╔══

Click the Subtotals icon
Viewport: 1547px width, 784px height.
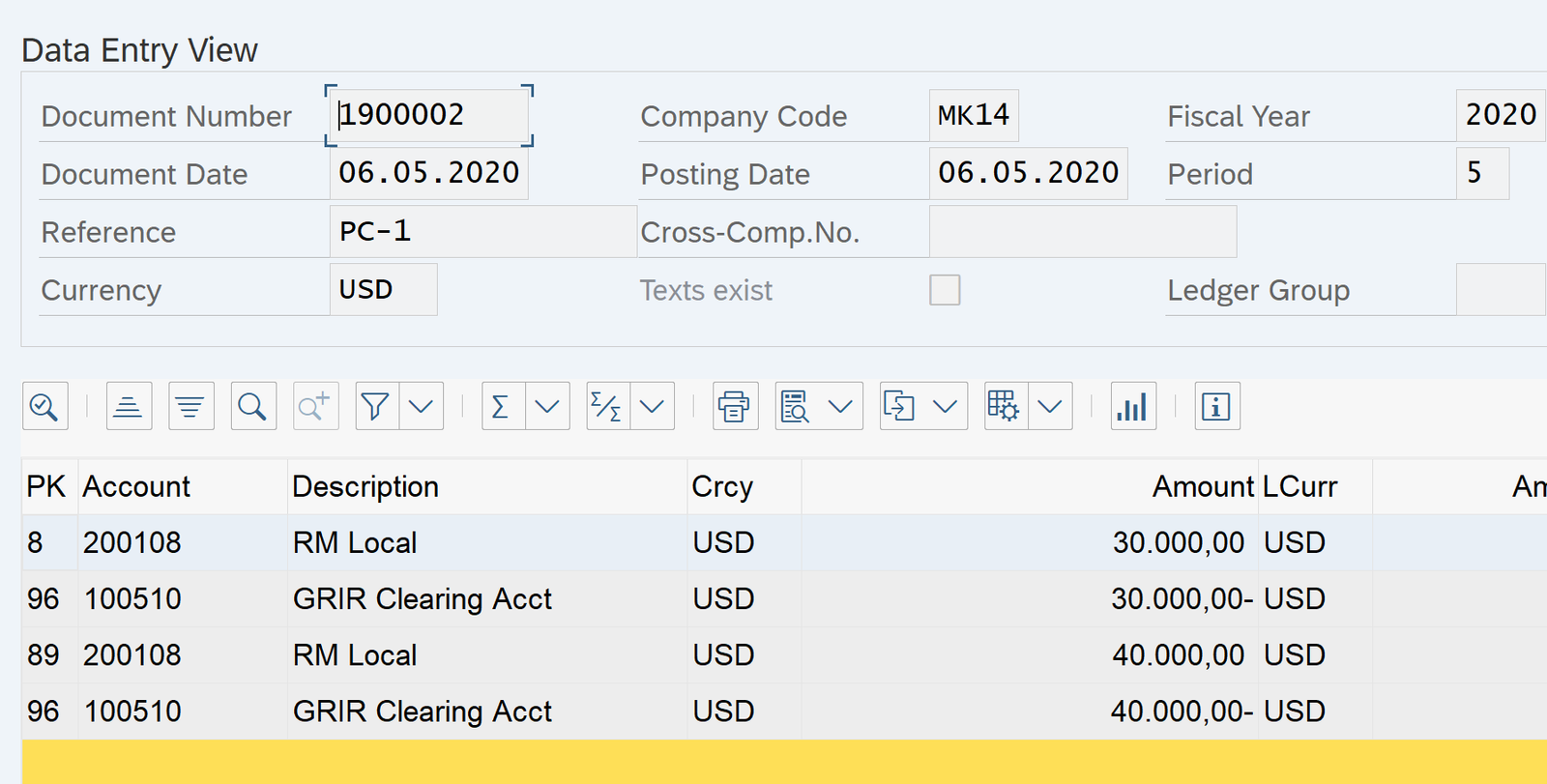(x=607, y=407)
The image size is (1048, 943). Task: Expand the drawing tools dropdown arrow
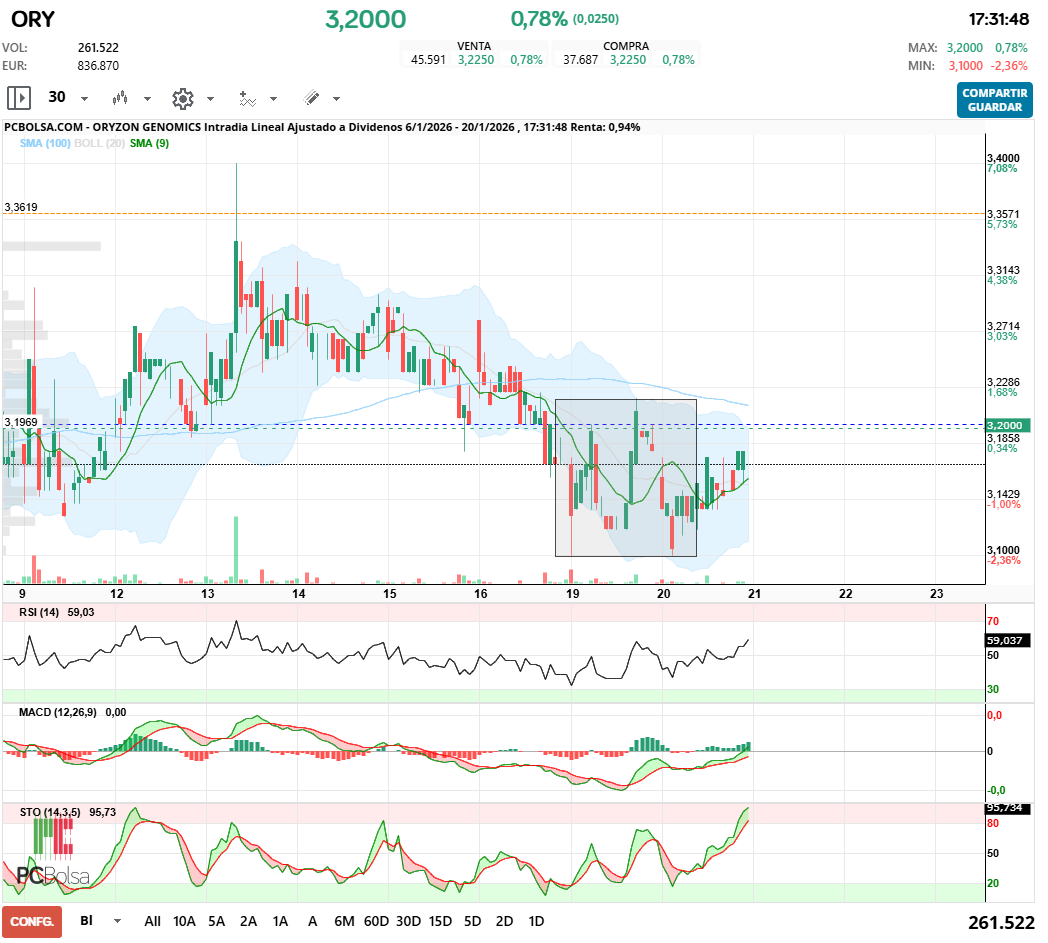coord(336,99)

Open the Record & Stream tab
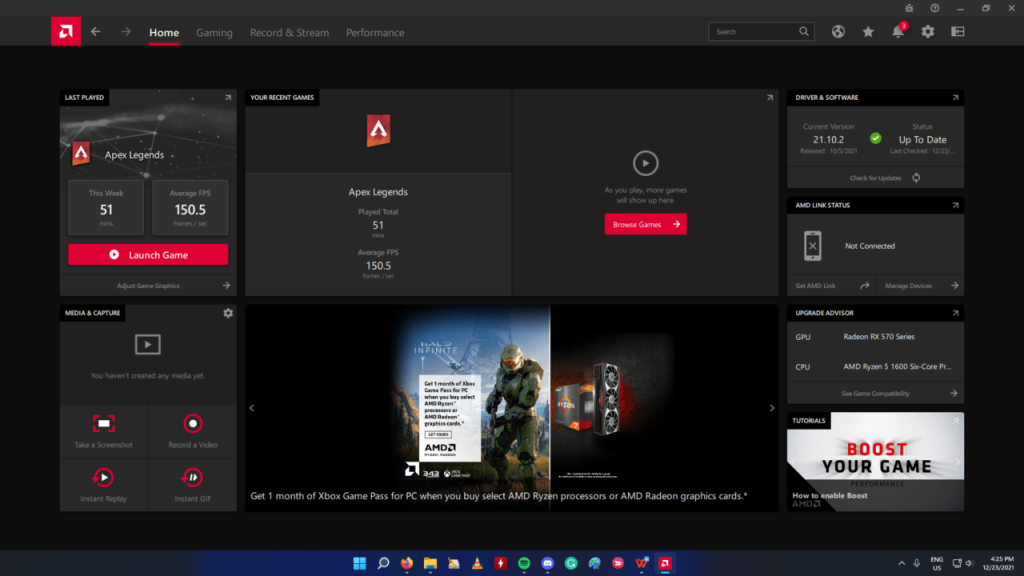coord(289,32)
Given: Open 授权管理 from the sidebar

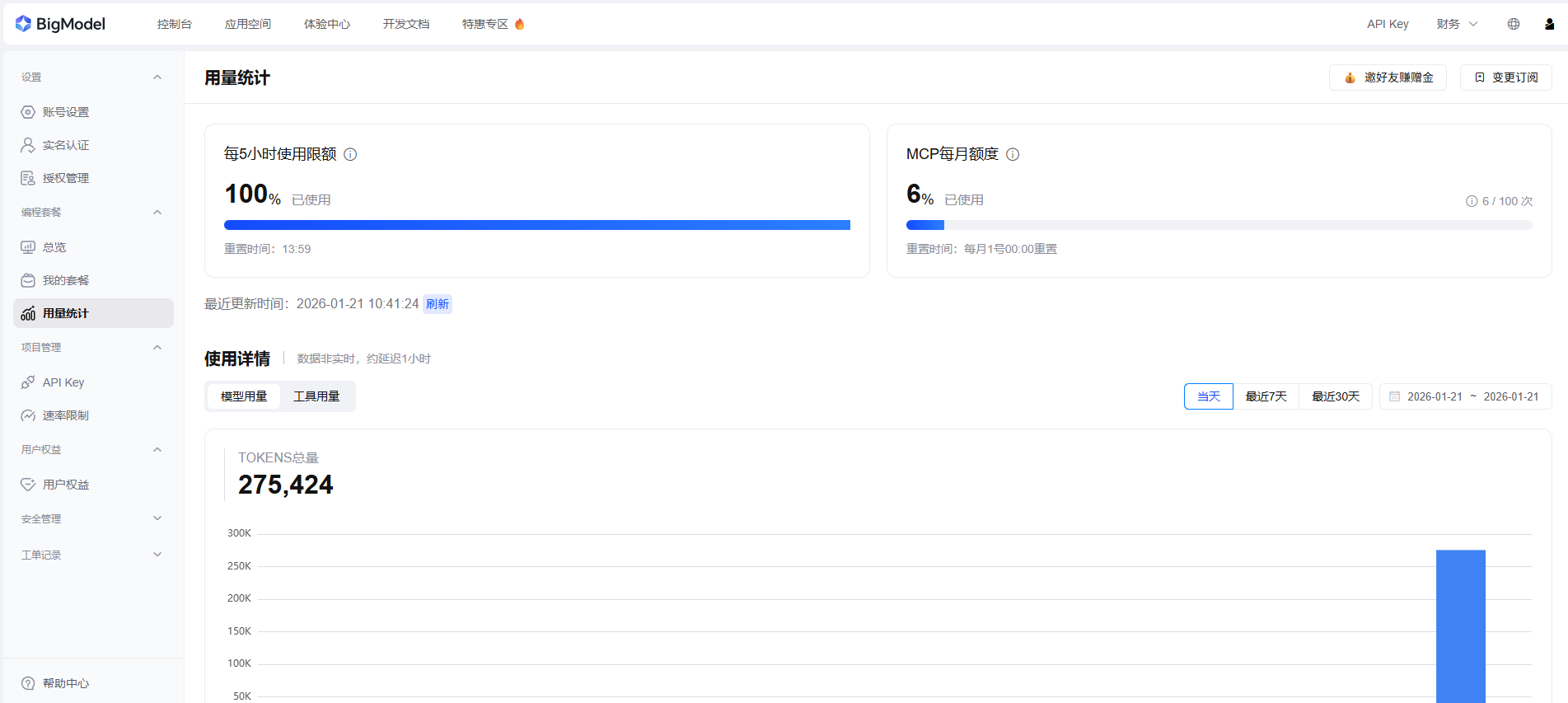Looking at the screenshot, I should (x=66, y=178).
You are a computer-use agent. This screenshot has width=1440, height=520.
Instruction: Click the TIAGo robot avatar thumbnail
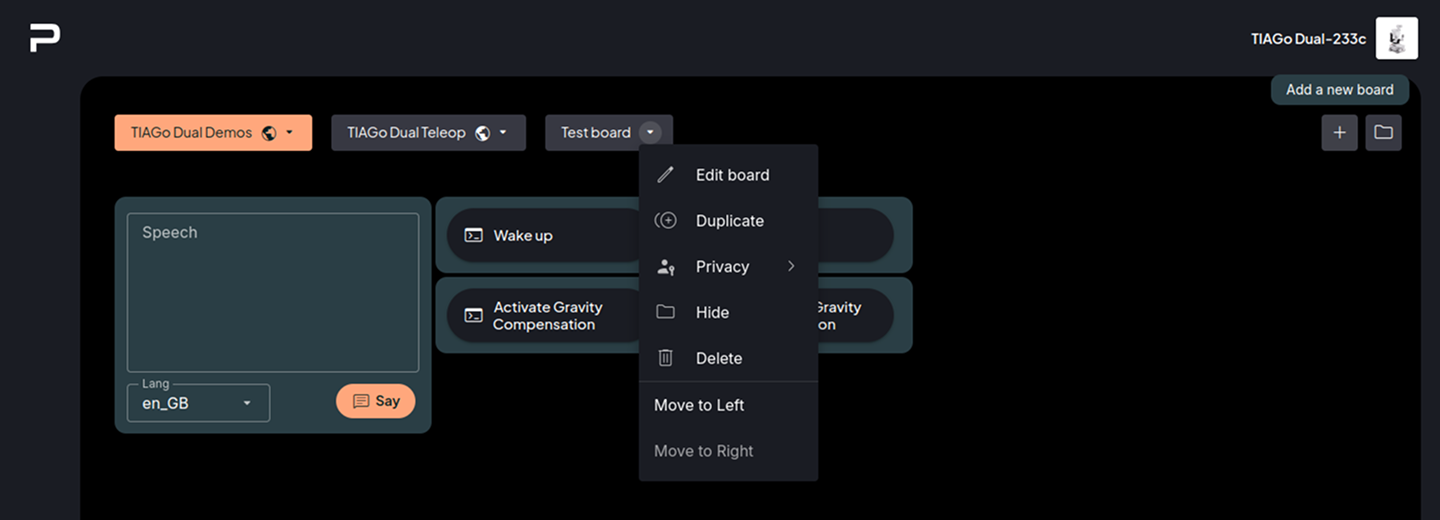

╚══

With pictures excluded, output the listing above exactly as it stands.

Click the Subtotals icon
Viewport: 1547px width, 784px height.
(x=607, y=407)
The image size is (1048, 943). Task: Expand the drawing tools dropdown arrow
coord(336,99)

Open the Record & Stream tab
coord(289,32)
Given: Open 授权管理 from the sidebar

Looking at the screenshot, I should (x=66, y=178).
You are a computer-use agent. This screenshot has width=1440, height=520.
Instruction: Click the TIAGo robot avatar thumbnail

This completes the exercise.